◆ Rows on where targets appear:
=======
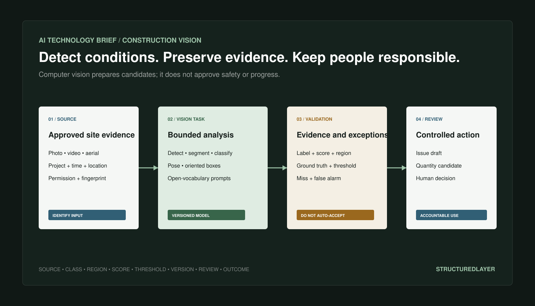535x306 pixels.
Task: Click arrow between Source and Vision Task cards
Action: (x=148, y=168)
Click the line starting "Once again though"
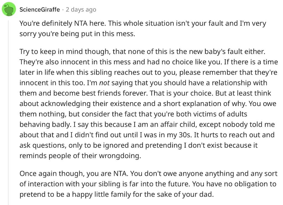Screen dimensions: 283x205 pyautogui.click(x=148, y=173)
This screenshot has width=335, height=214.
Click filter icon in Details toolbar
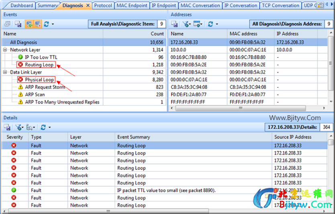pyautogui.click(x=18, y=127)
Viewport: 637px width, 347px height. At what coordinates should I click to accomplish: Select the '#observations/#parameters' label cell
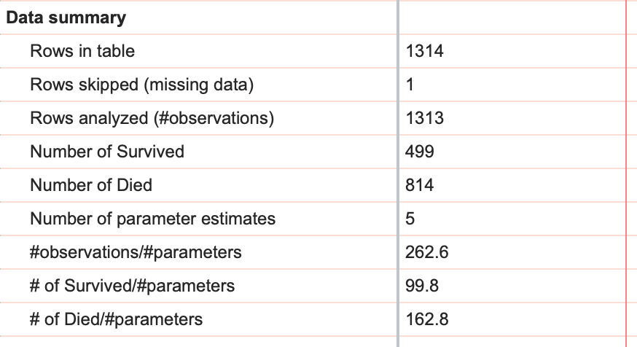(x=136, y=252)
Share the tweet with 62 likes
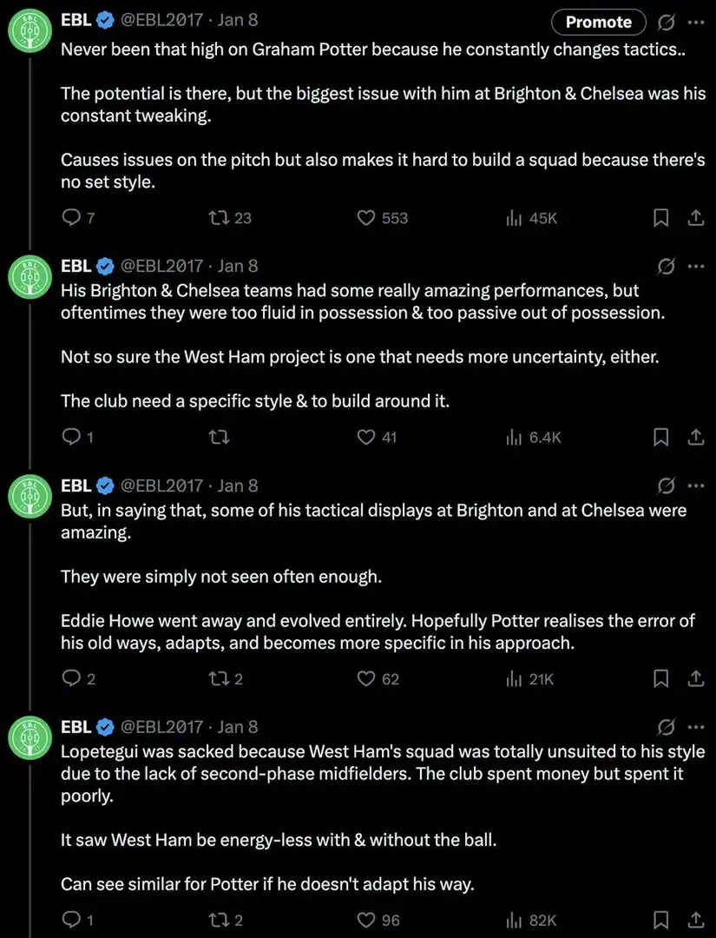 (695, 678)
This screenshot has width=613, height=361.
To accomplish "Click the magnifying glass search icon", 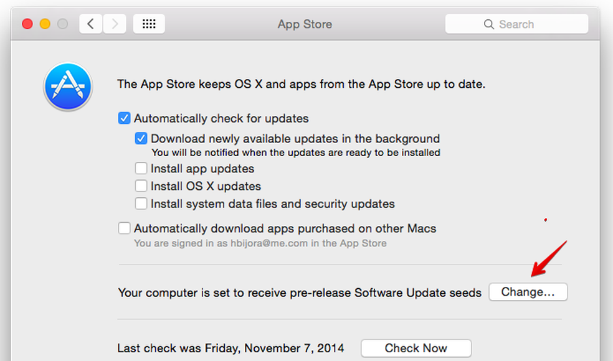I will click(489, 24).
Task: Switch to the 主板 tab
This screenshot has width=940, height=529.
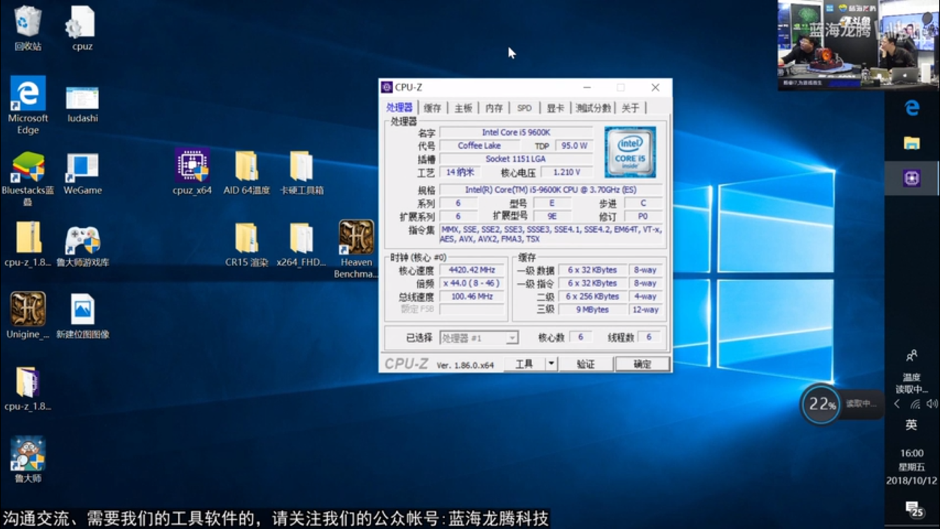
=======
Identify every line in the rows above that contains the word "This" and copy each of those lines in full.

◆ Exercise output:
This screenshot has width=335, height=214.
This screenshot has width=613, height=361.
This screenshot has width=940, height=529.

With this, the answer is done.